El movimiento espiritual, cuyos frutos —entre muchos otros— son el establecimiento de la Orden y el juego de abalorios, tiene sus comienzos en un período de la historia que desde las investigaciones fundamentales del historiador literario Plinius Ziegenhals lleva la denominación por él creada de «época folletinesca». Estas denominaciones son bonitas pero peligrosas, y con su seducción inducen a considerar injustamente cualquier estado de la vida humana en el pasado; la «época folletinesca» no careció en absoluto de espíritu, ni siquiera fue pobre en este aspecto. Pero —por lo menos así parece, según Ziegenhals— poco supo hacer con ese espíritu, más aún, no atinó a darle la situación y la función adecuadas en la economía de la vida y del Estado. Si hemos de ser sinceros, conocemos muy mal esa época, aunque ella fue el terreno donde creció casi todo lo que hoy constituye la característica de nuestra vida espiritual. Según Ziegenhals, fue una época «burguesa» en especial medida y obsecuente a un amplio individualismo, y si citamos algunos rasgos de acuerdo con la descripción de Ziegenhals, para señalar su atmósfera, sabemos por lo menos con certeza que estos rasgos no son invenciones ni han sido sustancialmente exagerados o desfigurados, porque están comprobados por el gran investigador con un sinnúmero de documentos literarios y de otro carácter. Prestamos nuestra adhesión al sabio que hasta hoy fue el único en dedicar a la «época folletinesca» una seria investigación, y no hemos de olvidar al hacerlo que es ligereza y locura torcer el gesto ante errores o malas costumbres de épocas pasadas.

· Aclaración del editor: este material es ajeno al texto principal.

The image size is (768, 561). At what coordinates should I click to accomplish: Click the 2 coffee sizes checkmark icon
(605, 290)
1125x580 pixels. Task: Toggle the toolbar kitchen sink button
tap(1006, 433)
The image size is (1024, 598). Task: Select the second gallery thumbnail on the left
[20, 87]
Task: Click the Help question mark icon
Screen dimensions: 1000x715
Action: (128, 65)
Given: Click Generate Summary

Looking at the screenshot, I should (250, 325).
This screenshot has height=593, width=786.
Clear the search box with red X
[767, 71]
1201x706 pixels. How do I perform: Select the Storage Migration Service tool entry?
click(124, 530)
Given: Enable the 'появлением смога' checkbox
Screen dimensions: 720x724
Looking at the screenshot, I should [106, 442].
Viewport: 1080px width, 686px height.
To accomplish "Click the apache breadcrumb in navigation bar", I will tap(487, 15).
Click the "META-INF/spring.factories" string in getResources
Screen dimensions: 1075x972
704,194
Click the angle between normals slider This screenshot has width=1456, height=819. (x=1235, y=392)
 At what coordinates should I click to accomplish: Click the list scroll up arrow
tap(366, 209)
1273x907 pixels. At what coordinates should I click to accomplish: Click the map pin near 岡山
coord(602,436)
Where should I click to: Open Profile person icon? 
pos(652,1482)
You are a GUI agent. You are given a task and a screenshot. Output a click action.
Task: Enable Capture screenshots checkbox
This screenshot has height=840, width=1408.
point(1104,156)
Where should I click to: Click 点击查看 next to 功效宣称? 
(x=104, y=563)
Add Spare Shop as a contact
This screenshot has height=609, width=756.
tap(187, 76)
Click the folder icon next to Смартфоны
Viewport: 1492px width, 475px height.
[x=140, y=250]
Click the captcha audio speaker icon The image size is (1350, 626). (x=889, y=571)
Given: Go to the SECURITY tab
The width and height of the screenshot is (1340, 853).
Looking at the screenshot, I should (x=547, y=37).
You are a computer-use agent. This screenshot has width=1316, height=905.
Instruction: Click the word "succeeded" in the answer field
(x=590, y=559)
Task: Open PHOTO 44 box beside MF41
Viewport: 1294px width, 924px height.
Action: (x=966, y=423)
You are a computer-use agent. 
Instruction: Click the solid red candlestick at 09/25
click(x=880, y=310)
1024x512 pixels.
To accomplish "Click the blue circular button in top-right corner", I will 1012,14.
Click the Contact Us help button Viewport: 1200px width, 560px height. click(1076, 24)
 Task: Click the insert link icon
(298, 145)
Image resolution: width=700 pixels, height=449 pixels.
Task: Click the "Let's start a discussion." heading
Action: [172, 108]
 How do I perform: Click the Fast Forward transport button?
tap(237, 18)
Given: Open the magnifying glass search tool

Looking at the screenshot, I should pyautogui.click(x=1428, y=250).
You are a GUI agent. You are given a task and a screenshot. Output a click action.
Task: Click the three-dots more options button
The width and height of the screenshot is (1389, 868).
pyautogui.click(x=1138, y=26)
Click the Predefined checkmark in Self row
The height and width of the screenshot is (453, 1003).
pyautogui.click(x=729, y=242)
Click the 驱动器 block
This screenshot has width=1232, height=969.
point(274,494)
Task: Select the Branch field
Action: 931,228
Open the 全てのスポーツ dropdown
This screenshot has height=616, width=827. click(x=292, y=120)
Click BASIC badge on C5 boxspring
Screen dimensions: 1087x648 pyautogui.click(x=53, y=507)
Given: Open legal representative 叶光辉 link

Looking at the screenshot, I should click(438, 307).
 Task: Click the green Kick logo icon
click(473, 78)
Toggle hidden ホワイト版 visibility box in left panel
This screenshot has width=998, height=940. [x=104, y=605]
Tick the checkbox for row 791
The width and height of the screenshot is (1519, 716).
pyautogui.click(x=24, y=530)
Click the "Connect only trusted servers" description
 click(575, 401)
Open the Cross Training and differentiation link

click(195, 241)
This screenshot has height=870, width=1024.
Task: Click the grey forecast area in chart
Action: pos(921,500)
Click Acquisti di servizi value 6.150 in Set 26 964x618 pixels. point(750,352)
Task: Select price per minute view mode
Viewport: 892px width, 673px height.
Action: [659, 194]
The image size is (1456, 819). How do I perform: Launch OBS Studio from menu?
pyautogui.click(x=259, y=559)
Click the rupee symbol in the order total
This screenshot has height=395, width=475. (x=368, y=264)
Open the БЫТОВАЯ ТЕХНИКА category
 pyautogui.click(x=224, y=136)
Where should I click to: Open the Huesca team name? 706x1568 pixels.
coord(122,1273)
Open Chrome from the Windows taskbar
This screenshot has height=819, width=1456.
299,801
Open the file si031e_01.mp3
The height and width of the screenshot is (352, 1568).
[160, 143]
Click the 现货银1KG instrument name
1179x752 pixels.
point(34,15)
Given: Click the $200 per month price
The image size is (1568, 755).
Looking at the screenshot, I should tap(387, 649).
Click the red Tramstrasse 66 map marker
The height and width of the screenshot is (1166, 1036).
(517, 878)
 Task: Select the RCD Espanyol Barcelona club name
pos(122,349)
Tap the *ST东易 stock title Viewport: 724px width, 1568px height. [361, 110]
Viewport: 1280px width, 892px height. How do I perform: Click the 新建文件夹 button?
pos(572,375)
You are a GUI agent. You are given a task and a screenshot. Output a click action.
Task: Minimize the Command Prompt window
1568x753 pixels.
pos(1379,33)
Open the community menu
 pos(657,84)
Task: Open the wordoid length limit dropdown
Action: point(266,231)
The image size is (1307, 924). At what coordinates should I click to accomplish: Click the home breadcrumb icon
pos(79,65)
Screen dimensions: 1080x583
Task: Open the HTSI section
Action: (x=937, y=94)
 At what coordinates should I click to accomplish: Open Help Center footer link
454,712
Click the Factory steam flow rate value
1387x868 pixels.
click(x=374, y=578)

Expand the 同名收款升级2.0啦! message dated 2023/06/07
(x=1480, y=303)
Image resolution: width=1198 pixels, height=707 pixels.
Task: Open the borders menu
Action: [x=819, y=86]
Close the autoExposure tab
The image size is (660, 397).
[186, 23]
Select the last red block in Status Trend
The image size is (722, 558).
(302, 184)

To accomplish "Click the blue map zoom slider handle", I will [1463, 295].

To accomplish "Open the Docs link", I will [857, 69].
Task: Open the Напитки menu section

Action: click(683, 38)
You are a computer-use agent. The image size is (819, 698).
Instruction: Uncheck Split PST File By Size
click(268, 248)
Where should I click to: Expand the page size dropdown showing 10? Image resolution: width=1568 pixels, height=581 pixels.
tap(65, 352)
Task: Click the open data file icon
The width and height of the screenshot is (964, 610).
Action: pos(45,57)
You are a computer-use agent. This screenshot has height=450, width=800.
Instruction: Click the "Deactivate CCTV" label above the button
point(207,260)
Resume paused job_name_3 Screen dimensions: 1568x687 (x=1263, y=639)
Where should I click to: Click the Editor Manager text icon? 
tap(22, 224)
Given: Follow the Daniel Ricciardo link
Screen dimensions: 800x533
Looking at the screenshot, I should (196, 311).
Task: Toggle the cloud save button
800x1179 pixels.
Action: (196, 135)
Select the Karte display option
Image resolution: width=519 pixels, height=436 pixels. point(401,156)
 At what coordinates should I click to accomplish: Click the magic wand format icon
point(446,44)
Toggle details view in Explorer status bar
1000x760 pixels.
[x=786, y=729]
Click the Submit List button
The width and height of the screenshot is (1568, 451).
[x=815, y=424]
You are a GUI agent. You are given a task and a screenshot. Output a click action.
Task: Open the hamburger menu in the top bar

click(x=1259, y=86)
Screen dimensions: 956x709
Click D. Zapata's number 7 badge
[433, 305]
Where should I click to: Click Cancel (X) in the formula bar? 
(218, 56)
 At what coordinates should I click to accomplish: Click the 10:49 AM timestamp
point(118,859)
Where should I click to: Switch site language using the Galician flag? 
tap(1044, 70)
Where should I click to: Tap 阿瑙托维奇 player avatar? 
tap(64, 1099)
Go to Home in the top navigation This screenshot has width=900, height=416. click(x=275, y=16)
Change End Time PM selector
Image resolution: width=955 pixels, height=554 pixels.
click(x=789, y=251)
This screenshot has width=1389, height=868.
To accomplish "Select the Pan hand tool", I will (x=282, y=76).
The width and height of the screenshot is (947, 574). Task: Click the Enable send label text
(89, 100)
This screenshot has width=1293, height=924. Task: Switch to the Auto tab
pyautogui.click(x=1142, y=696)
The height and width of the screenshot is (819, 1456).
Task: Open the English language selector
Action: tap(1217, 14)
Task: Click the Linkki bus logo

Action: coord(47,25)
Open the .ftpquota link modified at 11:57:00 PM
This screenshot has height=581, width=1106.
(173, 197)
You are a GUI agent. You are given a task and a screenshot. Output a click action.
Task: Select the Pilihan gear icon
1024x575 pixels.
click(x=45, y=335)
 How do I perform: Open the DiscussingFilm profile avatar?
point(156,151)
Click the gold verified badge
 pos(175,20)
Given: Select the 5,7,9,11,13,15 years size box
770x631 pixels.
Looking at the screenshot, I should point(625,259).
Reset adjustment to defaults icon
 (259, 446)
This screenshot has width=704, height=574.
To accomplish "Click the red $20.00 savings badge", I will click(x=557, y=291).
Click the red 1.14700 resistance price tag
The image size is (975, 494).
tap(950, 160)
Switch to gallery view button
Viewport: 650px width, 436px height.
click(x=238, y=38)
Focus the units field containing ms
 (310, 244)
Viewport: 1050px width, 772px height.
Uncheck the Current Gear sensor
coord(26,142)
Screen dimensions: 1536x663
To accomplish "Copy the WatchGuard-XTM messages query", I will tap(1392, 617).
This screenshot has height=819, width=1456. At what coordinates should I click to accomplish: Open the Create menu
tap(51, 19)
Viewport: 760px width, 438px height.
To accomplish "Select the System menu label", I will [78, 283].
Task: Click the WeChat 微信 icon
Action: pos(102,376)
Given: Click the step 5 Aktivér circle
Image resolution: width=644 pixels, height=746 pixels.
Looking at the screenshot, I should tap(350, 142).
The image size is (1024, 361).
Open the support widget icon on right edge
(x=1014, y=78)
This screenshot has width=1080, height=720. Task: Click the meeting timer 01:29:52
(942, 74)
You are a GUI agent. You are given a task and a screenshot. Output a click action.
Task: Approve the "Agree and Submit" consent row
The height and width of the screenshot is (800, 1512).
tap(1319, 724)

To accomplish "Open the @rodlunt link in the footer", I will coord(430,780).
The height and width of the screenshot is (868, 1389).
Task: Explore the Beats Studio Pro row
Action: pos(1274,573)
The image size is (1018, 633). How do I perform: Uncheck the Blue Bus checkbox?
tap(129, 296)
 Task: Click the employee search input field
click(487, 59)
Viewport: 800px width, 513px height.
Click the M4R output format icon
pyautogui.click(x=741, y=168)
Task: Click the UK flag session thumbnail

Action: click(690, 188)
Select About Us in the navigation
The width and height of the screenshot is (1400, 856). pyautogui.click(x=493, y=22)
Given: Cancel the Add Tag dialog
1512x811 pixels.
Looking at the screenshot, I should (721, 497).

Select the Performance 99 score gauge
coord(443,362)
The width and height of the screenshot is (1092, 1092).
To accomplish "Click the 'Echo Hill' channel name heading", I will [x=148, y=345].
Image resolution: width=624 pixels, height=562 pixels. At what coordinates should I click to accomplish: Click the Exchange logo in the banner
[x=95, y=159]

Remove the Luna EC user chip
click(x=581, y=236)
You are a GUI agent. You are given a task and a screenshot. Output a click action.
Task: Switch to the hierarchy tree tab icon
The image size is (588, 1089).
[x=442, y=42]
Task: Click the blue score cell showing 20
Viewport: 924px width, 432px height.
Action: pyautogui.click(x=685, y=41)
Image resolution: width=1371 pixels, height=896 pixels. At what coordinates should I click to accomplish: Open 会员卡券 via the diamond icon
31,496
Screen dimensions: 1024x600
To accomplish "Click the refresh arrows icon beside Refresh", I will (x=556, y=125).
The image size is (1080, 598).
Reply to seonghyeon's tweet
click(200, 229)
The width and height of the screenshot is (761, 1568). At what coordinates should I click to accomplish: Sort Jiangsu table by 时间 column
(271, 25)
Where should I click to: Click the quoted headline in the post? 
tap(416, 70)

El desarrollo de la vida espiritual en Europa parece haber tenido desde el final de la Edad Media dos grandes tendencias: la liberación del pensar y creer de toda influencia autoritaria, la lucha, pues, de la razón que se sentía soberana y mayor de edad, contra el dominio de la Iglesia romana, y —por otra parte— la búsqueda oculta pero apasionada de una legitimación de esta libertad, por una autoridad nueva y adecuada, que nacía de sí misma. Generalizando, puede decirse que el espíritu ganó esta lucha, a menudo asombrosamente llena de contradicciones, por dos metas recíprocamente opuestas en principio. No nos está permitido preguntar si la ganancia compensa en la balanza el peso de innúmeras víctimas, o si nuestras normas actuales para la vida del espíritu bastan perfectamente y durarán lo suficiente como para no considerar sacrificio insensato todos los sufrimientos, los espasmos y las enormidades de los procesos contra los herejes y de las hogueras, y aun los destinos de muchos «genios» que terminaron en la locura o en el suicidio. La historia es acontecimiento; carece de importancia el hecho de si estuvo bien, si mejor hubiera sido que no existiese, si podemos comprender su «significado». Así ocurrieron también aquellas luchas por la «libertad» del espíritu, y justamente en aquella tardía época folletinesca, el espíritu en efecto gozó de una libertad inaudita, insoportable para él mismo, por cuanto, deshecha totalmente la tutela eclesiástica y parcialmente la estatal, no siempre encontró una ley auténtica, por él formulada y respetada, una nueva autoridad y legitimidad genuinas. Los ejemplos de degradación, venalidad, renunciación del espíritu en aquel tiempo, como nos la narra Ziegenhals, son en parte sorprendentes.